• _Objetivo A_:
Segundo o texto sobre a Disputa de Barcelona, quem organizou a disputa?
• _Objetivo B_:
Reproduza fielmente uma parte do texto sobre a Disputa de Barcelona, começando em "Abertura da disputa[editar" e terminando em "liberdade de expressão.".
• _Objetivo C_:
Retome o texto sobre a Disputa de Barcelona e escreva a continuação a partir do ponto em que ele para.

━━━ Trecho fornecido ━━━

A Disputa de Barcelona, ocorrida entre 20 a 24 de julho de 1263 d.C foi uma disputa inter-religiosa medieval ordenada formal entre representantes do cristianismo e do judaísmo sobre a questão do caráter messiânico de Jesus Cristo. A disputa foi realizada no palácio real de Jaime I de Aragão, na presença do monarca, da sua corte e de muitos dignitários eclesiásticos e cavaleiros proeminentes. O debate ocorreu entre o frade dominicano Pablo Christiani, um judeu convertido ao cristianismo, e Nachmanides, um importante rabino e acadêmico judeu.

Durante a Idade Média, ocorreram inúmeras disputas formais entre cristãos e judeus.[1] [2] Diversas disputas foram seguidas de queimas do Talmud, queima de judeus na fogueira e a pogroms antijudaicos.[3] Em Barcelona, judeus e cristãos tinham uma excepcional liberdade para apresentar seus argumentos, o que não era comum na época em outros lugares.[4][5]

Abertura da disputa[editar | editar código-fonte]

A disputa ordenada foi organizada por Raimundo de Penaforte, superior de Christiani na ordem monástica e confessor de Jaime I. Christiani estava pregando para os judeus de Provença à época e garantiu ao rei que poderia provar a veracidade do cristianismo com base no Talmud e em outros escritos rabínicos. Nachmanides acatou a ordem do rei, mas solicitou que deveria ser concedida total liberdade de expressão.

━━━ Informação apresentada ━━━

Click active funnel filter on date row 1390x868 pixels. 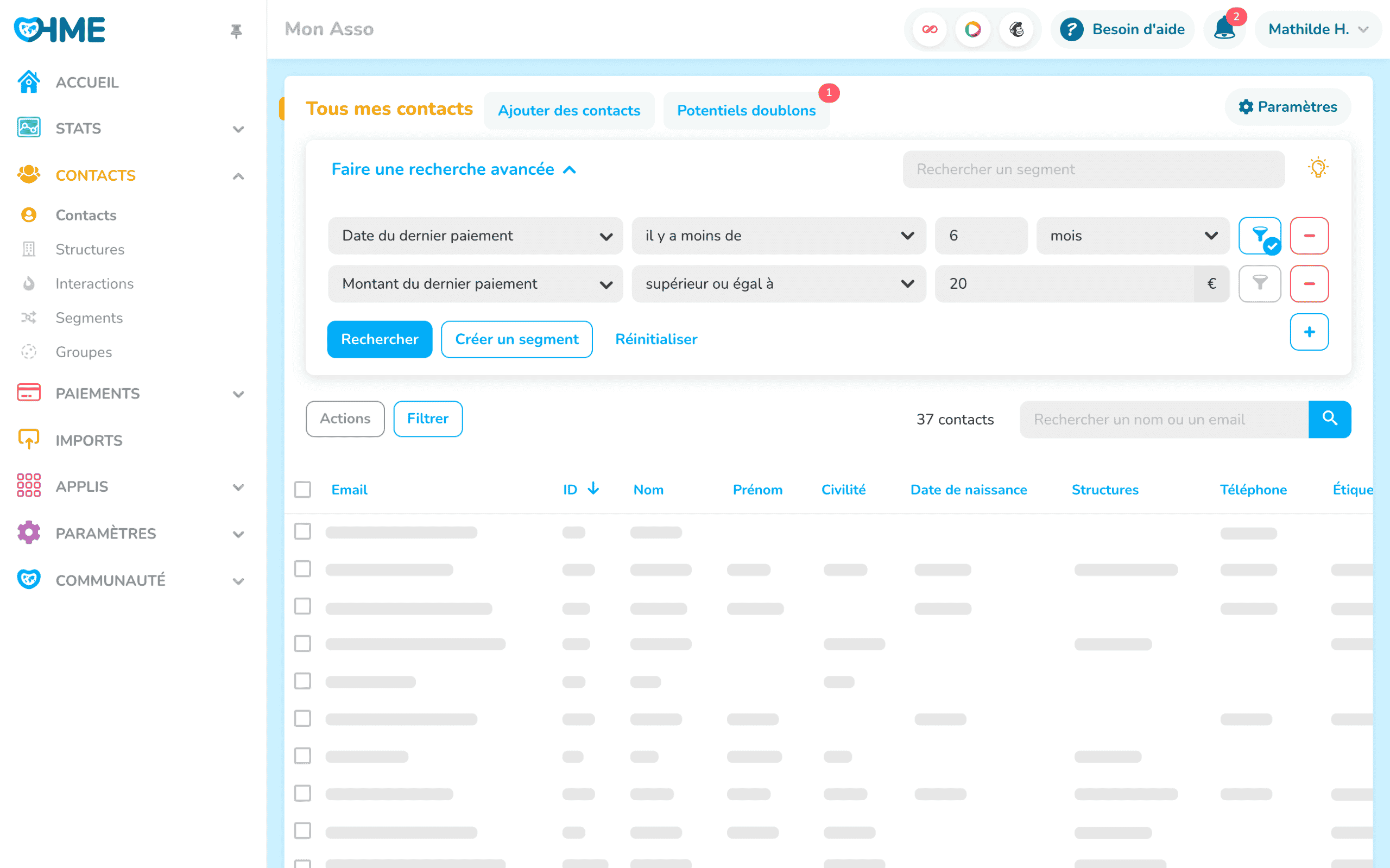(x=1260, y=236)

━━━

• _Resposta escrita A_:
Raimundo de Penaforte.

• _Resposta escrita B_:
Abertura da disputa[editar | editar código-fonte]

A disputa ordenada foi organizada por Raimundo de Penaforte, superior de Christiani na ordem monástica e confessor de Jaime I. Christiani estava pregando para os judeus de Provença à época e garantiu ao rei que poderia provar a veracidade do cristianismo com base no Talmud e em outros escritos rabínicos. Nachmanides acatou a ordem do rei, mas solicitou que deveria ser concedida total liberdade de expressão.

• _Resposta escrita C_:
A disputa ocorreu em frente à corte real do rei Jaime I de Aragão, que garantiu liberdade de expressão ao porta-voz judeu. Isso levou a um confronto genuíno entre o cristianismo e o judaísmo, no qual as verdadeiras diferenças fundamentais entre as duas religiões puderam ser reveladas.[6] A disputa ocorreu com o apoio das autoridades eclesiásticas e membros das ordens dominicana e franciscana e o rei Jaime presidiu algumas das sessões e assumiu um papel ativo no debate.[7]

Procedimento[editar | editar código-fonte]

O debate girou em torno das seguintes questões: [8]

  1. se o Messias havia aparecido ou não na história;
  2. se, de acordo com as Escrituras, o Messias é um ser divino ou humano;
  3. se eram os judeus ou os cristãos que tinham a fé verdadeira.

A vinda do Messias[editar | editar código-fonte]

Com base em várias passagens agádisticas, Christiani argumentou que os sábios farisaicos acreditavam que o Messias havia vivido durante o período talmúdico e que, portanto, eles deviam acreditar que o Messias era Jesus.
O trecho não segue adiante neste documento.